Composition by Heitor Villa-Lobos

Momoprecoce, W240 (originally and alternatively spelled Mômo precoce), is a fantasy for piano and orchestra by Brazilian composer Heitor Villa-Lobos. An arrangement into one movement of the Carnaval das crianças, it was originally written in 1929.

It has an approximate duration of 22 minutes.

== Background ==
The origins of Momoprecoce can be traced back to the Carnaval das crianças, a children's suite scored for piano written in 1920. Momoprecoce is an elaborate concertante arrangement finished in 1929 in Rio de Janeiro. Although the original suite consisted of eight pieces, Momoprecoce was condensed into one continuous movement with no separation. The piece is claimed to have been premiered in 1929, in the Concergebouw, Amsterdam, by dedicatee Magda Tagliaferro and conductor Pierre Monteux.
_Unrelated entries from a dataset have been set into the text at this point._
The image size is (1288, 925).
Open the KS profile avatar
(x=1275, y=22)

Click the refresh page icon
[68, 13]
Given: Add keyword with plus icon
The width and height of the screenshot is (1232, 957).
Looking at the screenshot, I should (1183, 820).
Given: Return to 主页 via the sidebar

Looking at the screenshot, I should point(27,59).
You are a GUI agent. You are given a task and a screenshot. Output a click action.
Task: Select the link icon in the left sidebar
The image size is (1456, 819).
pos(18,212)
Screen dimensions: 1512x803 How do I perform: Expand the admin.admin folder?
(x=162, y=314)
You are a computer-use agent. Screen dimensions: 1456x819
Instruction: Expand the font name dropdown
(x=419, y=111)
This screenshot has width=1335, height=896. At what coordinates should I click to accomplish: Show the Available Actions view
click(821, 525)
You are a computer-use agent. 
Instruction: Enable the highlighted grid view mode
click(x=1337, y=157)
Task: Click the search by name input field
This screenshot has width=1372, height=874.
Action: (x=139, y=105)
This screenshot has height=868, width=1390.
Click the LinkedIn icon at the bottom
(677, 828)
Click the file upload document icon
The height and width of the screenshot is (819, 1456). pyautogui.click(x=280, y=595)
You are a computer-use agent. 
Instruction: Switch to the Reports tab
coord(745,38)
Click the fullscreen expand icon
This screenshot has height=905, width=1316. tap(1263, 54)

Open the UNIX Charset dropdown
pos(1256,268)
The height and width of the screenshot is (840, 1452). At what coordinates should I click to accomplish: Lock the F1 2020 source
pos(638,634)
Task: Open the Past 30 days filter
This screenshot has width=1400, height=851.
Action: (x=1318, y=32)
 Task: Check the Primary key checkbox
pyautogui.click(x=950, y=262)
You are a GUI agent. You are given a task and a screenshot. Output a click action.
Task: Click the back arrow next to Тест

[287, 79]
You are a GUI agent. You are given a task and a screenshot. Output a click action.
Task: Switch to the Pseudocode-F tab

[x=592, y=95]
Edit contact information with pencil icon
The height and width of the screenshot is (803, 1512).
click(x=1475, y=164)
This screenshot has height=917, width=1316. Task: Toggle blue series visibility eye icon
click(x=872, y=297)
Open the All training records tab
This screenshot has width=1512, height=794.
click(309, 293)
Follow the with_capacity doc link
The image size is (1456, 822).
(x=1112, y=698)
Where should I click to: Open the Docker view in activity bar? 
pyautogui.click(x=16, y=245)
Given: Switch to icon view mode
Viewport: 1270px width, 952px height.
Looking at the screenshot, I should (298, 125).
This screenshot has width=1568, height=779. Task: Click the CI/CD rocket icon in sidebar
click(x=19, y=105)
However, even though Tagliaferro was in fact in Amsterdam at the time, later research by Frank de Munnik of Dutch State Radio found no evidence supporting this claim and stated that, even though Tagliaferro did give a concert, it was a solo recital, not in the Concertgebouw, and with no mention of Villa-Lobos in the program.

The first performance in public of Momoprecoce on record is the one Tagliaferro gave in Paris, on February 23, 1930, with conductor Enrique Fernández Arbós. Villa-Lobos himself conducted it with Tagliaferro at Paris's Salle Gaveau two months later, on April 4. The composer conducted the work many times with different orchestras and performers in many cities around America and Europe, including Rio de Janeiro, Barcelona, Los Angeles, and Miami. It was published in Paris in 1934 by Max Eschig, and, later, by the Academia Brasileira de Música.

Villa-Lobos also wrote an additional arrangement of Momoprecoce for piano and band, with catalogue number W259, The first performance took place on 21 October 1931 at the Theatro Municipal in São Paulo, with the Banda da Força Pública. Souza Lima performed as the soloist, and the composer conducted. The score is nowadays considered to be lost. A reduction for two pianos was published by Max Eschig in 1934.

During the 50s, Villa-Lobos travelled to Paris to record some pieces of himself, among which was Momoprecoce. It was the only time Villa-Lobos was ever recorded conducting this piece. The piece was recorded at the Théâtre des Champs-Élysées, with Magda Tagliaferro and the Orchestre National de la Radiodiffusion Française, on June 10, 1954. The recording, made under EMI, was released as a collection of discs entitled Villa-Lobos par lui-même.

== Instrumentation ==
Momoprecoce is a fantasy for piano solo and an orchestra consisting of a piccolo, a flute, an oboe, an English horn, a B♭ clarinet, an alto saxophone, a bassoon, a contrabassoon, three French horns, a C trumpet, a trombone, percussion (timpani, a bass drum, a side drum, a Basque drum, a field drum, a snare drum, a children's drum, wooden and metal shakers, sleigh bells, and a reco-reco), a celesta, and a string section.